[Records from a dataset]
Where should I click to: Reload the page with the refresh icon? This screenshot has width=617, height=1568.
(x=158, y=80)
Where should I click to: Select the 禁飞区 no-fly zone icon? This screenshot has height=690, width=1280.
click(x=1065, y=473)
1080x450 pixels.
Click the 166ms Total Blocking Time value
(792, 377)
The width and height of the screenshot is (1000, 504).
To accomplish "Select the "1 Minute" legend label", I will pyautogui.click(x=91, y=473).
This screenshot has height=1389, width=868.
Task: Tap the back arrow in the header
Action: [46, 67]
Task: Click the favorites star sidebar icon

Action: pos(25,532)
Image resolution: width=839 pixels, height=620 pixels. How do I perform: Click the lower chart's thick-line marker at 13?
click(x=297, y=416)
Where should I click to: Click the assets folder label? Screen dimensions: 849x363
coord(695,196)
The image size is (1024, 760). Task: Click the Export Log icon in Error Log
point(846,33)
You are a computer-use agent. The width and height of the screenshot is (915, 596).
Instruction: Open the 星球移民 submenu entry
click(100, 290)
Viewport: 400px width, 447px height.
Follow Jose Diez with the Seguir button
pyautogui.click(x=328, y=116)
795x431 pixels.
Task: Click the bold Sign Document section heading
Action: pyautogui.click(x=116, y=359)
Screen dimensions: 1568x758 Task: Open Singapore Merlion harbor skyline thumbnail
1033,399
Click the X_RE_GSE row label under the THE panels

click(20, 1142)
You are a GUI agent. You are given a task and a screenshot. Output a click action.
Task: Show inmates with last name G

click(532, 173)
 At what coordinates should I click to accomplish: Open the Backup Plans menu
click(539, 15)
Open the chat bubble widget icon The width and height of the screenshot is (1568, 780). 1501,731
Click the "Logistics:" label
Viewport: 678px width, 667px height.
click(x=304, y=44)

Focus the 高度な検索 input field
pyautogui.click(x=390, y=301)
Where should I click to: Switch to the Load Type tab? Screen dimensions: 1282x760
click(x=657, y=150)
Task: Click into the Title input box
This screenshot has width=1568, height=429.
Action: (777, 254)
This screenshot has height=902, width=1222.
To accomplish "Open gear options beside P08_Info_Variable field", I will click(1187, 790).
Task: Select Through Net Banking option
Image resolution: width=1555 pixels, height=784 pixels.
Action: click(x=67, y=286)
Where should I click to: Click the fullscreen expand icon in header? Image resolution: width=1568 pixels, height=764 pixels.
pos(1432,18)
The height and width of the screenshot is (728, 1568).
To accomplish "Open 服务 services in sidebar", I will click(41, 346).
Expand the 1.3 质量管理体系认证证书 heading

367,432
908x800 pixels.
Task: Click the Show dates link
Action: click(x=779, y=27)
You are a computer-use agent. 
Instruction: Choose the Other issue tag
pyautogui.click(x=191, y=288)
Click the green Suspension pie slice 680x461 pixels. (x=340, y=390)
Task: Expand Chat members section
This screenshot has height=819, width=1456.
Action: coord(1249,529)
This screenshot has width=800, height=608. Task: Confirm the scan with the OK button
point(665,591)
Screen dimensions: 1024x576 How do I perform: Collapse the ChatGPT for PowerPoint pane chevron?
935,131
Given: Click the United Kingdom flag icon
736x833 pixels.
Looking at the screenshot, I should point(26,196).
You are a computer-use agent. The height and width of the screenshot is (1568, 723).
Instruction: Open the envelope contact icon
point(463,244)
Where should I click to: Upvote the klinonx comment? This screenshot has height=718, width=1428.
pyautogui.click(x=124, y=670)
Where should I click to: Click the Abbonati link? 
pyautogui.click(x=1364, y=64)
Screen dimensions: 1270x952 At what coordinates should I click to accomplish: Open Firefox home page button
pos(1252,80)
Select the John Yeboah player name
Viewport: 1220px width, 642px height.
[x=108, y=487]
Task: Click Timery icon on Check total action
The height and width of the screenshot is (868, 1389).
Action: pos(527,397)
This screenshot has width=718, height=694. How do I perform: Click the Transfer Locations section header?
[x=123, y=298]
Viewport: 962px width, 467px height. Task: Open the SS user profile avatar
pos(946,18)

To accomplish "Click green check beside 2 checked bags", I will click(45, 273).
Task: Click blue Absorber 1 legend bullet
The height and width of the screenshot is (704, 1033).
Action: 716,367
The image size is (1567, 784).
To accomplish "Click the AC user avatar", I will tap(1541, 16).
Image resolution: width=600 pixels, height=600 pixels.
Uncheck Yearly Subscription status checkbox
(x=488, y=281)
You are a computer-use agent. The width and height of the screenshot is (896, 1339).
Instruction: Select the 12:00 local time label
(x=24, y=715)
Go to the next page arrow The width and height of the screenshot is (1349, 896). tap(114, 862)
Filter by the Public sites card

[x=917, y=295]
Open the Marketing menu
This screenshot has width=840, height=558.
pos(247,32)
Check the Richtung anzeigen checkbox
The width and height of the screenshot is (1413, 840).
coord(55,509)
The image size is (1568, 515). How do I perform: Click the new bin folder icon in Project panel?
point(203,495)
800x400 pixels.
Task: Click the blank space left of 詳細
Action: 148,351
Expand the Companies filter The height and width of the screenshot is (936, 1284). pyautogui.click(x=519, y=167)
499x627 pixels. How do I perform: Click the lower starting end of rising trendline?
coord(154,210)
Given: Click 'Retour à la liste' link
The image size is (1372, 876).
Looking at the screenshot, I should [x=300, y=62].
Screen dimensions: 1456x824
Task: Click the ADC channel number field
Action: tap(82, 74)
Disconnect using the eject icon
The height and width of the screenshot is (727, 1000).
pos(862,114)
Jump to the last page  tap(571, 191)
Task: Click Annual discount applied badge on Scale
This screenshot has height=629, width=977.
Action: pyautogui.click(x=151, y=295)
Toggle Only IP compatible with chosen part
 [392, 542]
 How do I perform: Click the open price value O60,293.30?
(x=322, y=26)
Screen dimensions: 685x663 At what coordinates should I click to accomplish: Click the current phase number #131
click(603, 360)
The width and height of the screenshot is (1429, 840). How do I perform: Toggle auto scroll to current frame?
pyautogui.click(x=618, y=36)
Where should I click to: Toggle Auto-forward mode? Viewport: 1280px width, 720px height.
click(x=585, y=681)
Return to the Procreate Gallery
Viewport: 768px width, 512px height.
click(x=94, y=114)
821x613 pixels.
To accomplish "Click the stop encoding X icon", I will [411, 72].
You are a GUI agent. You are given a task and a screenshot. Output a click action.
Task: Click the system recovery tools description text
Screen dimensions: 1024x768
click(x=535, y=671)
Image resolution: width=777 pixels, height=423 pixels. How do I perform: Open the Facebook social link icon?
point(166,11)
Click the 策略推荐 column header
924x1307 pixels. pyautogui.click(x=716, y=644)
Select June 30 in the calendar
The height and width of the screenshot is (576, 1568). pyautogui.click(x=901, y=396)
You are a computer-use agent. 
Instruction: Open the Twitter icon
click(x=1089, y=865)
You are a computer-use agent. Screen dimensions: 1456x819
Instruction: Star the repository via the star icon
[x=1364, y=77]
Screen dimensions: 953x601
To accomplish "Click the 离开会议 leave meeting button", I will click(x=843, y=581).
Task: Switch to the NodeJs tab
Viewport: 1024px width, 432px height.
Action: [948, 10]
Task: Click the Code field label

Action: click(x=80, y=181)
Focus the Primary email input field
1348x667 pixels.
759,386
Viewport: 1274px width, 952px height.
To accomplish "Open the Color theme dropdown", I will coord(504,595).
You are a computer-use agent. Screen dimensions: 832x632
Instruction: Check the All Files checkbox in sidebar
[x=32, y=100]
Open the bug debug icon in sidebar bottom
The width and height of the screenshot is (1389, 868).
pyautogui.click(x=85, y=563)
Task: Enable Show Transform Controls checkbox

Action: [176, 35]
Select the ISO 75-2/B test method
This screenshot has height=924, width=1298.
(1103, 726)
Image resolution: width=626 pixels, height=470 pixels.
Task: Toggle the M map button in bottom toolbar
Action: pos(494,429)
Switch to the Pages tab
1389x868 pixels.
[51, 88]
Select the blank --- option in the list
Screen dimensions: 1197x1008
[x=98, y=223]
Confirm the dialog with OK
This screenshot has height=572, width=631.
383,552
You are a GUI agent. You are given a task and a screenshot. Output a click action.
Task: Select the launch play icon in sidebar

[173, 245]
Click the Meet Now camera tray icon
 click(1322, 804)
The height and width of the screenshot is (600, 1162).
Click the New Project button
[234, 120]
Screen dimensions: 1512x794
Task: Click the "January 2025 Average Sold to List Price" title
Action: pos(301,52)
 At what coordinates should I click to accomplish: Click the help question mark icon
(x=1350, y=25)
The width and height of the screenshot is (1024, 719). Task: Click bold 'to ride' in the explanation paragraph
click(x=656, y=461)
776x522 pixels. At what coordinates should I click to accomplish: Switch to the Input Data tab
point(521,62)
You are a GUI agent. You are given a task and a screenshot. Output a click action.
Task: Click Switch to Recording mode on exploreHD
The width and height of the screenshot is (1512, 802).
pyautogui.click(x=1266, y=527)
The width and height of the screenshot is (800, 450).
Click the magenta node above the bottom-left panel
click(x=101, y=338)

## WHAT THE TASK REQUIRES
Begin at the line of the data that contains "Screen dimensions: 1568x758" and stop after the line that contains "Action: click(x=67, y=286)", and output those lines as a numbered list, skipping any blank lines.

## WRITTEN ANSWER
1. Screen dimensions: 1568x758 Task: Open Singapore Merlion harbor skyline thumbnail
2. 1033,399
3. Click the X_RE_GSE row label under the THE panels
4. click(20, 1142)
5. You are a GUI agent. You are given a task and a screenshot. Output a click action.
6. Task: Show inmates with last name G
7. click(532, 173)
8.  At what coordinates should I click to accomplish: Open the Backup Plans menu
9. click(539, 15)
10. Open the chat bubble widget icon The width and height of the screenshot is (1568, 780). 1501,731
11. Click the "Logistics:" label
12. Viewport: 678px width, 667px height.
13. click(x=304, y=44)
14. Focus the 高度な検索 input field
15. pyautogui.click(x=390, y=301)
16. Where should I click to: Switch to the Load Type tab? Screen dimensions: 1282x760
17. click(x=657, y=150)
18. Task: Click into the Title input box
19. This screenshot has width=1568, height=429.
20. Action: (777, 254)
21. This screenshot has height=902, width=1222.
22. To accomplish "Open gear options beside P08_Info_Variable field", I will click(1187, 790).
23. Task: Select Through Net Banking option
24. Image resolution: width=1555 pixels, height=784 pixels.
25. Action: click(x=67, y=286)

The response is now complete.